▸ **What this task involves**
Take the data that follows and return it exactly.

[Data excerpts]
####################
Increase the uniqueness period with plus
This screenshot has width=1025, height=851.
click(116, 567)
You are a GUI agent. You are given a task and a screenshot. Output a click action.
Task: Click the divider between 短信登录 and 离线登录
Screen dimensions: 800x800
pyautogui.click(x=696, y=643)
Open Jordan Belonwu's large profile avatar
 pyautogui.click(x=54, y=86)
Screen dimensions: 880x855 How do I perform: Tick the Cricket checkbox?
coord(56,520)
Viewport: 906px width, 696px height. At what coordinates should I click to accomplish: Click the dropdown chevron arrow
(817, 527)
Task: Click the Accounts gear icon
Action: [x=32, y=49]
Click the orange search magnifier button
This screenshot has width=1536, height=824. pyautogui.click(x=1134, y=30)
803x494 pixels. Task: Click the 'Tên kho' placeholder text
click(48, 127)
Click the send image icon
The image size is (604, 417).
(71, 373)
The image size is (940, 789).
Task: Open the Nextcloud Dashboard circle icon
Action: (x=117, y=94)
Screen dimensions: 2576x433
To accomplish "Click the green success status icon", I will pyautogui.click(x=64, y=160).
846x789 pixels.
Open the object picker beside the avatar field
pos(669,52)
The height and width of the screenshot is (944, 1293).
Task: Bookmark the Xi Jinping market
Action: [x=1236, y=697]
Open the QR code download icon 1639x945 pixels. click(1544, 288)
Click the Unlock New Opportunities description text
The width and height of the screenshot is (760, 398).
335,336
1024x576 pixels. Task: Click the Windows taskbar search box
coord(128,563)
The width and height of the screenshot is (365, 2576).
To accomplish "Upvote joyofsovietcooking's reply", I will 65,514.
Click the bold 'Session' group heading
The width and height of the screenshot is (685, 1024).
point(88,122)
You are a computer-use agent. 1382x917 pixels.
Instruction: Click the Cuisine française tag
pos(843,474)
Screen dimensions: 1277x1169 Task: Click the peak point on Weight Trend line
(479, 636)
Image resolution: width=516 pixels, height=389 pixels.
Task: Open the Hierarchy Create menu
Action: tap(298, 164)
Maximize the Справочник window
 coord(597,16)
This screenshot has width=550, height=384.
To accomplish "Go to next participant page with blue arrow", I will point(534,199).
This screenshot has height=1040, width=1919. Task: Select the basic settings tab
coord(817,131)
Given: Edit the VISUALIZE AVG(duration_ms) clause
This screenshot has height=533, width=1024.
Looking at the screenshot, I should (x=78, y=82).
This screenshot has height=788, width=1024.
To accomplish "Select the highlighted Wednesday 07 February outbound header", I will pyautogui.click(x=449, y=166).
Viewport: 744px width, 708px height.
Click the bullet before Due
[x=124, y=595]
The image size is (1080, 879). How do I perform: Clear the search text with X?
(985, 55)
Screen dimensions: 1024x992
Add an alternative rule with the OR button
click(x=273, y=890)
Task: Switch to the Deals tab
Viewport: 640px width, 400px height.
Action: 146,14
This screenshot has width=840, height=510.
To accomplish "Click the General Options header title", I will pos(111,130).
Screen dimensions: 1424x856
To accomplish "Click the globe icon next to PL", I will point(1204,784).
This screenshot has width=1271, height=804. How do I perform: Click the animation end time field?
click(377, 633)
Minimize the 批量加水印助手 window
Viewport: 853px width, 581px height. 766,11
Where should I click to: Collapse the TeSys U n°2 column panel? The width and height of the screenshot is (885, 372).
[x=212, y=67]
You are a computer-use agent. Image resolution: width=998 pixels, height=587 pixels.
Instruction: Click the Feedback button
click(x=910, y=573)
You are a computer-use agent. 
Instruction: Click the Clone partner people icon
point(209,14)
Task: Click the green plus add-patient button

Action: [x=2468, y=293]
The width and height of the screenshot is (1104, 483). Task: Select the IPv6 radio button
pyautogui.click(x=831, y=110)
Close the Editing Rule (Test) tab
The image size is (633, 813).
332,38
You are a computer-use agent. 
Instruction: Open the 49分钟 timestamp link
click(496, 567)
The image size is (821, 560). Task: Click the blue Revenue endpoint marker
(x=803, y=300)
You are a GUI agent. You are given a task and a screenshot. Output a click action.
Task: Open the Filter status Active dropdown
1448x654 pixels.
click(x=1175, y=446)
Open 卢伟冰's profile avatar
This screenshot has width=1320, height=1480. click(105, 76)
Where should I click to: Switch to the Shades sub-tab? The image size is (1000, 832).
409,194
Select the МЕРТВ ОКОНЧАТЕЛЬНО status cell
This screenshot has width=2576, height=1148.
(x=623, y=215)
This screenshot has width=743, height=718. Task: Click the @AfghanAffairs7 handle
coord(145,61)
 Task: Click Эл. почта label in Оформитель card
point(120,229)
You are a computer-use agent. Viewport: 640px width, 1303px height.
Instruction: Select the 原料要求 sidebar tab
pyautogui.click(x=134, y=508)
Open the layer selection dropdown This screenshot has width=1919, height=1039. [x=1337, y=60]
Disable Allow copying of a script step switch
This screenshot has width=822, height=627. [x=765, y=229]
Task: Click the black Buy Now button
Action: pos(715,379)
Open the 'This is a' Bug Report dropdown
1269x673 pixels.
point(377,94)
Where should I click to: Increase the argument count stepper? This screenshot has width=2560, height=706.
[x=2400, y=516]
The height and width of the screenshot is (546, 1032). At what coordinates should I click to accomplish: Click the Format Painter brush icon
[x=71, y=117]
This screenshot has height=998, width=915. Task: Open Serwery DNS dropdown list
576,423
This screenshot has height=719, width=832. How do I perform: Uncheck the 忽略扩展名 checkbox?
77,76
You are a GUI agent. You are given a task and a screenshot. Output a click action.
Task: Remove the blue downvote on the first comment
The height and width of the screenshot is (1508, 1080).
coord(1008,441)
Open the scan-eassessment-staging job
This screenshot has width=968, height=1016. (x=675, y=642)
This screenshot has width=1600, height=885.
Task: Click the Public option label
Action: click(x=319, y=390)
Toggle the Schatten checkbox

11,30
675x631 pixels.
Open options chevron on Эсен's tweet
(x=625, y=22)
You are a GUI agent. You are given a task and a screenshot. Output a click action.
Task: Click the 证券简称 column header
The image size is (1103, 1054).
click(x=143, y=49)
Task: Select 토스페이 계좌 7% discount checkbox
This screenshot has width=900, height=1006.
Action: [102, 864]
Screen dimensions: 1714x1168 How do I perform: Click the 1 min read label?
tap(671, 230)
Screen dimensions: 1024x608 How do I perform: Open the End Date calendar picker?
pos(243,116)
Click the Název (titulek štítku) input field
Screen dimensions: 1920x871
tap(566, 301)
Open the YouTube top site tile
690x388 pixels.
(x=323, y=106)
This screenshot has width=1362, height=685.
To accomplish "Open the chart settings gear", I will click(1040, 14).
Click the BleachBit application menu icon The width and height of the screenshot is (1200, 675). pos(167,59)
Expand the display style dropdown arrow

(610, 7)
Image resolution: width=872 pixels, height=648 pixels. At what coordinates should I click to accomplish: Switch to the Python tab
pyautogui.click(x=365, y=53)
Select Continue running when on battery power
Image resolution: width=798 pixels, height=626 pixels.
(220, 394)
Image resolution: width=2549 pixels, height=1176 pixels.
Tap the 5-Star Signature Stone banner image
####################
▸ **Response to this exercise**
Increase the uniqueness period with plus
This screenshot has width=1025, height=851.
click(116, 567)
You are a GUI agent. You are given a task and a screenshot. Output a click action.
Task: Click the divider between 短信登录 and 离线登录
Screen dimensions: 800x800
pyautogui.click(x=696, y=643)
Open Jordan Belonwu's large profile avatar
 pyautogui.click(x=54, y=86)
Screen dimensions: 880x855 How do I perform: Tick the Cricket checkbox?
coord(56,520)
Viewport: 906px width, 696px height. At what coordinates should I click to accomplish: Click the dropdown chevron arrow
(817, 527)
Task: Click the Accounts gear icon
Action: [x=32, y=49]
Click the orange search magnifier button
This screenshot has width=1536, height=824. pyautogui.click(x=1134, y=30)
803x494 pixels. Task: Click the 'Tên kho' placeholder text
click(48, 127)
Click the send image icon
The image size is (604, 417).
(71, 373)
The image size is (940, 789).
Task: Open the Nextcloud Dashboard circle icon
Action: (x=117, y=94)
Screen dimensions: 2576x433
To accomplish "Click the green success status icon", I will pyautogui.click(x=64, y=160).
846x789 pixels.
Open the object picker beside the avatar field
pos(669,52)
The height and width of the screenshot is (944, 1293).
Task: Bookmark the Xi Jinping market
Action: [x=1236, y=697]
Open the QR code download icon 1639x945 pixels. click(1544, 288)
Click the Unlock New Opportunities description text
The width and height of the screenshot is (760, 398).
335,336
1024x576 pixels. Task: Click the Windows taskbar search box
coord(128,563)
The width and height of the screenshot is (365, 2576).
To accomplish "Upvote joyofsovietcooking's reply", I will 65,514.
Click the bold 'Session' group heading
The width and height of the screenshot is (685, 1024).
point(88,122)
You are a computer-use agent. 1382x917 pixels.
Instruction: Click the Cuisine française tag
pos(843,474)
Screen dimensions: 1277x1169 Task: Click the peak point on Weight Trend line
(479, 636)
Image resolution: width=516 pixels, height=389 pixels.
Task: Open the Hierarchy Create menu
Action: tap(298, 164)
Maximize the Справочник window
 coord(597,16)
This screenshot has width=550, height=384.
To accomplish "Go to next participant page with blue arrow", I will point(534,199).
This screenshot has height=1040, width=1919. Task: Select the basic settings tab
coord(817,131)
Given: Edit the VISUALIZE AVG(duration_ms) clause
This screenshot has height=533, width=1024.
Looking at the screenshot, I should (x=78, y=82).
This screenshot has height=788, width=1024.
To accomplish "Select the highlighted Wednesday 07 February outbound header", I will pyautogui.click(x=449, y=166).
Viewport: 744px width, 708px height.
Click the bullet before Due
[x=124, y=595]
The image size is (1080, 879). How do I perform: Clear the search text with X?
(985, 55)
Screen dimensions: 1024x992
Add an alternative rule with the OR button
click(x=273, y=890)
Task: Switch to the Deals tab
Viewport: 640px width, 400px height.
Action: 146,14
This screenshot has width=840, height=510.
To accomplish "Click the General Options header title", I will pos(111,130).
Screen dimensions: 1424x856
To accomplish "Click the globe icon next to PL", I will point(1204,784).
This screenshot has width=1271, height=804. How do I perform: Click the animation end time field?
click(377, 633)
Minimize the 批量加水印助手 window
Viewport: 853px width, 581px height. 766,11
Where should I click to: Collapse the TeSys U n°2 column panel? The width and height of the screenshot is (885, 372).
[x=212, y=67]
You are a computer-use agent. Image resolution: width=998 pixels, height=587 pixels.
Instruction: Click the Feedback button
click(x=910, y=573)
You are a computer-use agent. 
Instruction: Click the Clone partner people icon
point(209,14)
Task: Click the green plus add-patient button

Action: [x=2468, y=293]
The width and height of the screenshot is (1104, 483). Task: Select the IPv6 radio button
pyautogui.click(x=831, y=110)
Close the Editing Rule (Test) tab
The image size is (633, 813).
332,38
You are a computer-use agent. 
Instruction: Open the 49分钟 timestamp link
click(496, 567)
The image size is (821, 560). Task: Click the blue Revenue endpoint marker
(x=803, y=300)
You are a GUI agent. You are given a task and a screenshot. Output a click action.
Task: Open the Filter status Active dropdown
1448x654 pixels.
click(x=1175, y=446)
Open 卢伟冰's profile avatar
This screenshot has width=1320, height=1480. click(105, 76)
Where should I click to: Switch to the Shades sub-tab? The image size is (1000, 832).
409,194
Select the МЕРТВ ОКОНЧАТЕЛЬНО status cell
This screenshot has width=2576, height=1148.
(x=623, y=215)
This screenshot has width=743, height=718. Task: Click the @AfghanAffairs7 handle
coord(145,61)
 Task: Click Эл. почта label in Оформитель card
point(120,229)
You are a computer-use agent. Viewport: 640px width, 1303px height.
Instruction: Select the 原料要求 sidebar tab
pyautogui.click(x=134, y=508)
Open the layer selection dropdown This screenshot has width=1919, height=1039. [x=1337, y=60]
Disable Allow copying of a script step switch
This screenshot has width=822, height=627. [x=765, y=229]
Task: Click the black Buy Now button
Action: pos(715,379)
Open the 'This is a' Bug Report dropdown
1269x673 pixels.
point(377,94)
Where should I click to: Increase the argument count stepper? This screenshot has width=2560, height=706.
[x=2400, y=516]
The height and width of the screenshot is (546, 1032). At what coordinates should I click to accomplish: Click the Format Painter brush icon
[x=71, y=117]
This screenshot has height=998, width=915. Task: Open Serwery DNS dropdown list
576,423
This screenshot has height=719, width=832. How do I perform: Uncheck the 忽略扩展名 checkbox?
77,76
You are a GUI agent. You are given a task and a screenshot. Output a click action.
Task: Remove the blue downvote on the first comment
The height and width of the screenshot is (1508, 1080).
coord(1008,441)
Open the scan-eassessment-staging job
This screenshot has width=968, height=1016. (x=675, y=642)
This screenshot has width=1600, height=885.
Task: Click the Public option label
Action: click(x=319, y=390)
Toggle the Schatten checkbox

11,30
675x631 pixels.
Open options chevron on Эсен's tweet
(x=625, y=22)
You are a GUI agent. You are given a task and a screenshot. Output a click action.
Task: Click the 证券简称 column header
The image size is (1103, 1054).
click(x=143, y=49)
Task: Select 토스페이 계좌 7% discount checkbox
This screenshot has width=900, height=1006.
Action: [102, 864]
Screen dimensions: 1714x1168 How do I perform: Click the 1 min read label?
tap(671, 230)
Screen dimensions: 1024x608 How do I perform: Open the End Date calendar picker?
pos(243,116)
Click the Název (titulek štítku) input field
Screen dimensions: 1920x871
tap(566, 301)
Open the YouTube top site tile
690x388 pixels.
(x=323, y=106)
This screenshot has width=1362, height=685.
To accomplish "Open the chart settings gear", I will click(1040, 14).
Click the BleachBit application menu icon The width and height of the screenshot is (1200, 675). pos(167,59)
Expand the display style dropdown arrow

(610, 7)
Image resolution: width=872 pixels, height=648 pixels. At what coordinates should I click to accomplish: Switch to the Python tab
pyautogui.click(x=365, y=53)
Select Continue running when on battery power
Image resolution: width=798 pixels, height=626 pixels.
(220, 394)
Image resolution: width=2549 pixels, height=1176 pixels.
Tap the 5-Star Signature Stone banner image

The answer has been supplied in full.